ISyE Guest Lecturer: Dr. Nagi Gebraeel
A Prognostic Degradation-Based Methodology for Improving Reliability Assessment and Maintenance Management
Dr. Nagi Gebraeel
University of Iowa
Unexpected failures of engineering systems are major contributors to human fatalities and result in astounding maintenance costs. It is estimated that US industry spends $200 billion each year on reliability and maintenance. The high degree of uncertainty associated with degradation processes (even for similar components operating under similar environmental conditions), and our limited understanding of the physics-of-failure are major obstacles in accurately assessing reliability measures and predicting unexpected failures.

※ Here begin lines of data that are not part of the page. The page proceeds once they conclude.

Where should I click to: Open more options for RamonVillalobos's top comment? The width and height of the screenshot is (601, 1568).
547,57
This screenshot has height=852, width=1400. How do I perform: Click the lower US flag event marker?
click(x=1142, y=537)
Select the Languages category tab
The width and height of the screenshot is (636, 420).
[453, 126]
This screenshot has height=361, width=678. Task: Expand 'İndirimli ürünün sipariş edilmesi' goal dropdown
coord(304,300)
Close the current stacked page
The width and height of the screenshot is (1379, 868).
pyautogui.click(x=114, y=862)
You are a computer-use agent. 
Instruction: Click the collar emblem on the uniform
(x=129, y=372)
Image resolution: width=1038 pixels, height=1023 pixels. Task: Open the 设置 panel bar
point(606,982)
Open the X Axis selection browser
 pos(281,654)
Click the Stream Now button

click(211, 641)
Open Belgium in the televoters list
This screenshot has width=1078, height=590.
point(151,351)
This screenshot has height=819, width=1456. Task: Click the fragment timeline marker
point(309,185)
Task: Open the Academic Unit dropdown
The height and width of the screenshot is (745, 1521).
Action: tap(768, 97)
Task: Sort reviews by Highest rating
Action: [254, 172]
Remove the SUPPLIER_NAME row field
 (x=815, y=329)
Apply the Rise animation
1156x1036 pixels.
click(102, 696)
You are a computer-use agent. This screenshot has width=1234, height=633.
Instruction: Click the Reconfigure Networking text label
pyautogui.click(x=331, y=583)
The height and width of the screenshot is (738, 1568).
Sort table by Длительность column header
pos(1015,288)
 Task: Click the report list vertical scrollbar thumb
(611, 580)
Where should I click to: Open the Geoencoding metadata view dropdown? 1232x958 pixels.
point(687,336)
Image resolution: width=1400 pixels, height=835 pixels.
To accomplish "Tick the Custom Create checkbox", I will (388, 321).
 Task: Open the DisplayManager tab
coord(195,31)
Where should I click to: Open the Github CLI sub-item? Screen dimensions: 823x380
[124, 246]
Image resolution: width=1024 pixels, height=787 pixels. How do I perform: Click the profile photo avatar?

This seminar discusses the development of a sensor-based stochastic degradation modeling framework that combines conventional reliability formalisms with condition/health monitoring methods to improve failure predictability. Many physical degradation processes that occur prior to failure can only be observed indirectly using condition/health monitoring techniques that capture degradation-based sensory information. This research rests on the idea that the functional forms of degradation-based sensory signals are driven by the underlying physical degradation phenomena that occur prior to failure. The approach used in this research is to model the evolution of degradation signals using continuous-time continuous-state stochastic models. These stochastic models combine two sources of information; (1) population-specific reliability and degradation characteristics, which are used to estimate preliminary residual life distributions; and (2) in-situ component-specific degradation signals, which are used to update the residual life distributions, in real-time, based on the latest degradation states of the systems being monitored. These dynamically evolving degradation-based residual life distributions will then be utilized to improve reliability assessment and enable the development of sensor-driven replacement and spare parts inventory decision models.